K below using the same data sets were used = 1, K = 3, K = 5 nearest neighbor classifier:

file

When K = 3, you can see the yellow green region of the point no longer cause the surrounding region is divided into yellow because of the use of majority voting, the intermediate region will be divided into a green green; when K = 5, could see the decision boundary between the blue and red regions becomes smoother look good.

So when using a nearest neighbor classifier, K always to assign a larger value, which is the decision boundary becomes smoother, resulting in better results. Of course, this value can not be too large to be adjusted on the size of your training or test samples.
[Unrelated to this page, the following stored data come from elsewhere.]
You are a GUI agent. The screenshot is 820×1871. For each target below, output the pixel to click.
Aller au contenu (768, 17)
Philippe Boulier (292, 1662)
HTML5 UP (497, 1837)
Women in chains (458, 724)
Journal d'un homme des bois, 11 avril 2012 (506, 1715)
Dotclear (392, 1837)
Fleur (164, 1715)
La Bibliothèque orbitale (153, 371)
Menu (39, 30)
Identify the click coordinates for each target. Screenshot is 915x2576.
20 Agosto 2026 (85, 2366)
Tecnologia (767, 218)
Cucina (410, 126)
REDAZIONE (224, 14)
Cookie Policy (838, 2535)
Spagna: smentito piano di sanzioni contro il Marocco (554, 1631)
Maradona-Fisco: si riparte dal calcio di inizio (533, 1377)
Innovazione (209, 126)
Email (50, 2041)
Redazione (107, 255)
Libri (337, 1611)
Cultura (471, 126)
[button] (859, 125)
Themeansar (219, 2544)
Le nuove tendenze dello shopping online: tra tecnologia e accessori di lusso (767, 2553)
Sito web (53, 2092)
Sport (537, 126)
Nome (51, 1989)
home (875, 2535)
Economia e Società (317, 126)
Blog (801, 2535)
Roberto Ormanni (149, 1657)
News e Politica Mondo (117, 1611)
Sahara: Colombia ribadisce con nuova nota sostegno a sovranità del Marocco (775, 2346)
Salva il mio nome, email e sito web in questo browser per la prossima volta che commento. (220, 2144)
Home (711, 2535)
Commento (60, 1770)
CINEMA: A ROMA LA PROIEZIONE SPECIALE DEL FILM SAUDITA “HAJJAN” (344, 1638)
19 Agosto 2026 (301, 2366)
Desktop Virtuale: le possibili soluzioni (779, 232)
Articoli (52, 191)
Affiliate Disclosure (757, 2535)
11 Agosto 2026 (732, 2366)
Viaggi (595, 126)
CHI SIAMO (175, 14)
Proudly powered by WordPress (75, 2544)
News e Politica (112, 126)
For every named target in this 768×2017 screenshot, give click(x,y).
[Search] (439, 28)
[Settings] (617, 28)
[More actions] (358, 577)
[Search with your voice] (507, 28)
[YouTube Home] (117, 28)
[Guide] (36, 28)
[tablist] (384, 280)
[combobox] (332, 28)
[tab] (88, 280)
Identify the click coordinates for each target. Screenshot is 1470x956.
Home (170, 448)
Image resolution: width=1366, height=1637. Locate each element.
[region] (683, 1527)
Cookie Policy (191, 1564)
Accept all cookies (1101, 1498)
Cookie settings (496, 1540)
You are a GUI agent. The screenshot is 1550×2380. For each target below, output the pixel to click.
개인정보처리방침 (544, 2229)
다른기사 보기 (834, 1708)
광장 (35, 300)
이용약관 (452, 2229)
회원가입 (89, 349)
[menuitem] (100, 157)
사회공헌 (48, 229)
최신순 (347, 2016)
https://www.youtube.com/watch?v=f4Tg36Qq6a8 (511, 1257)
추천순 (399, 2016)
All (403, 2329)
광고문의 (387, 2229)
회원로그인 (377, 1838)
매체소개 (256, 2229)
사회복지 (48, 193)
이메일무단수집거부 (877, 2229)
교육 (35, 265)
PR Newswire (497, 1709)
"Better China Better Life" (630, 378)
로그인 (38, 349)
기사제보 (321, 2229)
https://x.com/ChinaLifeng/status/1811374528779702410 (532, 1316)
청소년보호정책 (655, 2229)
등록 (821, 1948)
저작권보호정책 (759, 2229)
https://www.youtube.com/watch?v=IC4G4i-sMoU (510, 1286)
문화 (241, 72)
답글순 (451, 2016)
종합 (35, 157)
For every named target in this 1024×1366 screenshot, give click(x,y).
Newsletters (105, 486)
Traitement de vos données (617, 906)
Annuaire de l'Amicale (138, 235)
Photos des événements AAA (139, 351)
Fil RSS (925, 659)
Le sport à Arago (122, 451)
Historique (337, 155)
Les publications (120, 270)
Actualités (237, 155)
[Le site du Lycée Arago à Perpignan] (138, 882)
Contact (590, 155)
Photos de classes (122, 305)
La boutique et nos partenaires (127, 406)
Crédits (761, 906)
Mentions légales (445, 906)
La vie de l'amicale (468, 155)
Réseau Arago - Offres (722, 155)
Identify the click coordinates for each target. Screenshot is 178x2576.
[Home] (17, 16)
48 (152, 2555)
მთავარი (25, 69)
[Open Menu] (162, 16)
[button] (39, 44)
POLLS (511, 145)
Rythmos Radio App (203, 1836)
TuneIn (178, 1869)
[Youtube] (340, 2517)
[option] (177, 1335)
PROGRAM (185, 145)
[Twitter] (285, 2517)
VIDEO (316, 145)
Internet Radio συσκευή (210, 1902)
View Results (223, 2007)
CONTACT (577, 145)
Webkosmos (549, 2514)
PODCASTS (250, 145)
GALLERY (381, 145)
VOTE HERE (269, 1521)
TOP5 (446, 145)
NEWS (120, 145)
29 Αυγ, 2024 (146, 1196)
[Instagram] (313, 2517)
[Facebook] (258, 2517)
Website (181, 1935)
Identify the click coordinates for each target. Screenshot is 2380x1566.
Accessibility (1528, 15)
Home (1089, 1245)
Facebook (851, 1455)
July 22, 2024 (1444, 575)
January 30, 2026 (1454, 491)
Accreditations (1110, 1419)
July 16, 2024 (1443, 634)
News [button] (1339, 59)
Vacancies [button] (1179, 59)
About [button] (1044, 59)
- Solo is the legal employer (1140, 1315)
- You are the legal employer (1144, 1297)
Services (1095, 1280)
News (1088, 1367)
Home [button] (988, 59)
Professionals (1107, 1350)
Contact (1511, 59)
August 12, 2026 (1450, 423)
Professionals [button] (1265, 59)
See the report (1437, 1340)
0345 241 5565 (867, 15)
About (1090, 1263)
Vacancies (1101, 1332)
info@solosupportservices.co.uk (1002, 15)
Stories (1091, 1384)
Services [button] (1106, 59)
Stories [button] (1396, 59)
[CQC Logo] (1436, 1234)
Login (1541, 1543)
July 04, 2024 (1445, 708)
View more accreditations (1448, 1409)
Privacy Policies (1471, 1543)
Examples of k- nearest neighbor before written a practical machine learning - the recognition of handwritten numbers: https://blog.csdn.net/baidu_31657889/article/details/89095213

Student Question: What is the white area represents the image above?

A: The white area indicates that this area did not get to vote K- nearest neighbor, you can do a bold assumption, it is divided into a different category.

section2.2 K- nearest neighbor algorithm

Continue to discuss KNN (K- nearest neighbor), to return to the picture, it does not actually good performance, with red and green image classification were marked correct or not:

file

Value depends on its neighbor, you can see the effect of the performance of KNN is not very good, but if you can use a larger value of K, the result of the voting operation it may reach a good classification results.

When we use the K- nearest neighbor algorithm to determine how to compare data in relatively close proximity distance value. For example, the distance Ll has been discussed, which is the sum of the absolute difference between the pixel; Another common choice is the distance L2, which is the Euclidean distance (root sum square).

file

These two ways, depending on the coordinate system of your choice L1, so if the rotational axis will change the distance between the point L1; axis changes had no effect on the distance L2.

Great shape boundary change decision-making at various distances below, these decisions boundary L1 tends to follow the axis, but also because L1 depends on our choice of coordinate system, L2 sort of distance is not affected by axes, but it border placed in the most natural place. (Well, I did not see much difference ==) but http://vision.stanford.edu/teaching/cs231n-demos/knn/ effect on this site is really obvious, we go and see, apparently L2 Euclidean distance using intuition to fit better, more natural edge, the KNN, is actually very interesting, it can be a good training decision boundary.

file

So, once really try to use this algorithm in practice, there are several options needs to be done. For example, different values ​​of K are discussed options, choose a different distance metric, how to select these parameters according to the problem and ultra data, K value and distance metric called hyper-parameters, they do not necessarily learn from training data.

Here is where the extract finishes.